A developer successfully ran the 27-billion-parameter Qwen3.6-27B model on dual AMD Radeon Instinct MI50 GPUs by leveraging Multi-Token Prediction (MTP) alongside tensor parallelism. Using a custom fork of llama.cpp with ROCm 7.2 on CachyOS, they reported dramatic speedups: stock inference averaged 26 tokens per second (tok/s), while MTP alone increased throughput to roughly 39–41 tok/s across various tasks. Enabling tensor parallelism further boosted stock performance to 34–35 tok/s, and combining both techniques yielded 56–60 tok/s—a roughly 2x improvement over baseline. The benchmarks included coding, summarization, math, and creative writing, with a 78% aggregate draft acceptance rate.

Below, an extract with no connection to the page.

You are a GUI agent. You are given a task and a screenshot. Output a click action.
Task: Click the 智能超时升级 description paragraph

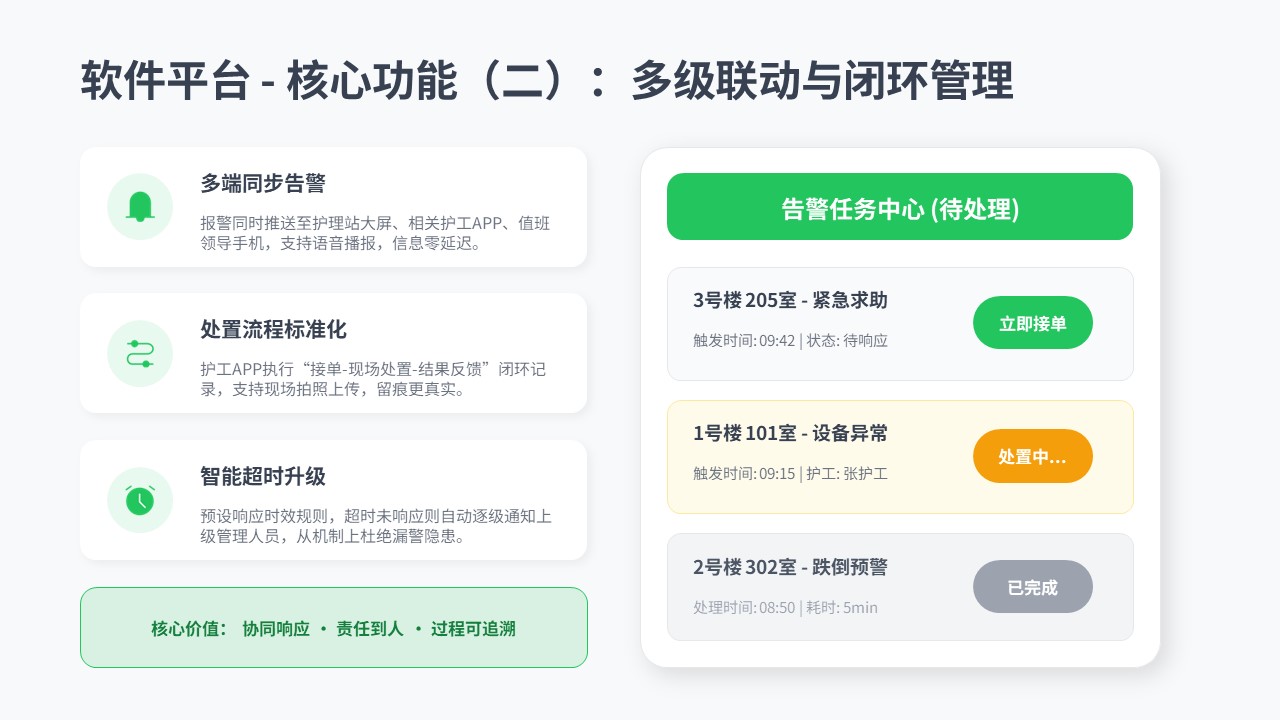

The approach involved grafting MTP support onto existing GGUF quantizations (Q4_1) and using a specialized llama.cpp fork that supports the technique on older compute architectures (gfx906). The developer noted that MTP works best when the draft model can predict multiple future tokens, and tensor parallelism distributes the workload across both MI50s. This is significant because the MI50 (based on the Vega 20 architecture) lacks the matrix acceleration of newer cards, yet still achieved competitive inference speeds. For professionals running AI on budget or legacy hardware, this demonstrates that multi-token prediction and parallelism can breathe new life into older GPUs, reducing the need for expensive upgrades.
- Stock Qwen3.6-27B runs at ~26 tok/s on dual MI50s; MTP alone boosts to ~40 tok/s.
- Combining MTP with tensor parallelism achieves up to 60 tok/s, a 2x speedup.
- 78% draft acceptance rate shows MTP efficiently predicts multiple tokens per step.
Why It Matters
Makes large language models practical on older AMD GPUs, lowering hardware costs for developers.